The invention relates generally to a method for reconciling data sets, and in particular to a method for reconciling data sets from different data sources. The invention relates further to a related system for reconciling data sets from different data sources, and a computer program product.
Description of the Related ArtModern information technology (IT) environments require sophisticated systems management in order to coordinate and control all networked devices and software functions. Often, the IT components are distributed across a plurality of locations and work as loosely coupled systems under the cloud computing paradigm. In order to control the IT devices, typically, information technology systems management (ITSM) tools are used. In some cases, different tools are used for different management purposes of the same IT environment. In such a case it becomes paramount to clearly identify individual devices even if the control information is derived from different systems management tools. Examples for different systems management tools may be seen in tools for configuration management, for licensing, for performance monitoring, and so on. Usually, management data from multiple data sources are consolidated into one single tool like a portal to provide required data about IT assets to users and systems managers.

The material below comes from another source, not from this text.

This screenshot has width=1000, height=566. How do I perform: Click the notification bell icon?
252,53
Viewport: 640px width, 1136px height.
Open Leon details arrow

One unsolved problem in such a situation is how to reconcile systems management data from multiple sources, e.g., from different systems management tools. On the other side, the same problem may exist if system management data are provided to one or by one systems management tools if the data are collected via different routes or other intermediate data aggregators. Typically, operators rely on data received from endpoints of the IT environment like a serial number of the computer or other computing or network devices, a unified network identifier (UUID) or other characterizing information that make such an object or endpoint unique in the context of a given IT environment. In some cases, the data sources or data collectors may not have access to the complete set of identifying data of a specific server or endpoint or other computing device—e.g., if no security credentials are available to read out in IP address or a MAC (media access control) address. This may typically occur in virtualized environments using a hypervisor's or DMZ (de-militarized zone) because IP or MAC addresses may be reused several times.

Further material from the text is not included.